Hemos asistido a la lectura de un pasaje fundamental de la vida de
Jesús. Lejos quedan ya los años de la infancia en Nazaret y Jesús adulto se
presenta ante el pueblo iniciando su misión.
Y si nos fijamos bien en esta presentación hay tres presencias: primero
está Jesús, que se mezcla como uno más
con la gente pecadora que acude a Juan a recibir el bautismo, después se hace
presente el Espíritu de Dios sobre Jesús y por último la voz del Padre que
habla diciendo que éste es mi Hijo amado.
Estas presencias nos dicen algo fundamental para nuestra fe que conviene
que recordemos: los cristianos creemos en un solo Dios pero con tres
personas distintas. Es lo que llamamos
el misterio de la
Trinidad. Un misterio que en lo que podemos comprender nos
dice que hay tres personas en Dios tan
unidas en la voluntad, en el querer y en el ser que son uno solo. Dios como uno
y trino se nos revela como un Dios empeñado en cumplir una misión, la misión de
salvar al mundo y al ser humano. Es el
Padre, el Hijo y el Espíritu Santo quienes tienen el interés de que todos entremos
a formar parte de su comunidad, de su familia. Porque Dios en sí mismo es una
comunidad. Una comunidad de amor y entrega.

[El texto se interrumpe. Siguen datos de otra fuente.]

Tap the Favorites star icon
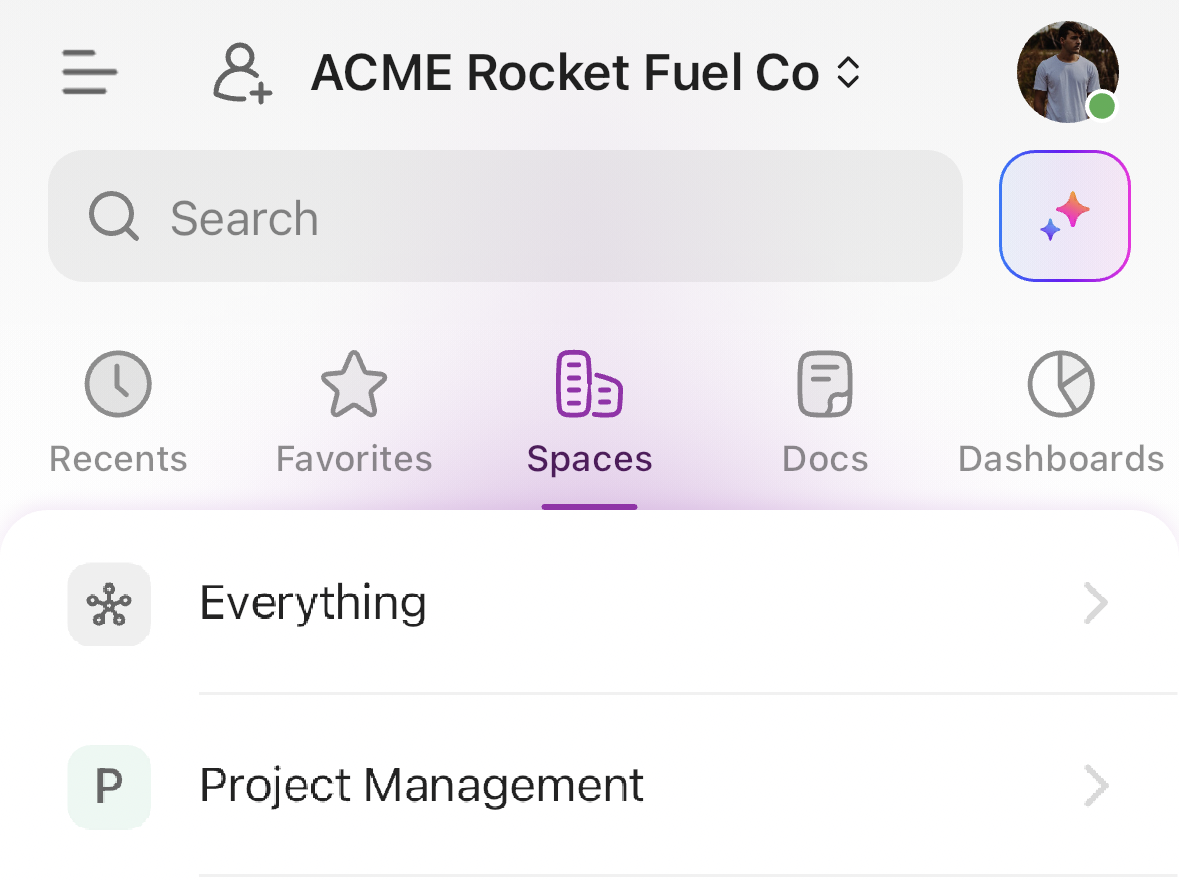(353, 383)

Por eso en la Iglesia nunca insistiremos bastante en la importancia de la comunidad. Ser cristiano implica
serlo con los demás. Nadie puede ir a
Dios solo. Todos somos salvados como
pueblo como comunidad. Es en la
comunidad donde recibimos la palabra de Dios que como agua fecunda la tierra de
nuestro corazón haciéndonos dar frutos de bien y justicia. Es en la comunidad donde aprendemos a
corregirnos y a perdonarnos. Es en la
comunidad donde celebramos la victoria de Cristo sobre el pecado y la muerte y es
en la comunidad finalmente donde se nos da la fuerza del Espíritu para vivir en
plenitud.
Que la fiesta del
bautismo del Señor, nos haga tomar conciencia de que pertenecemos a una
comunidad a la que Dios
Padre ama y salva por Jesucristo en el Espíritu Santo.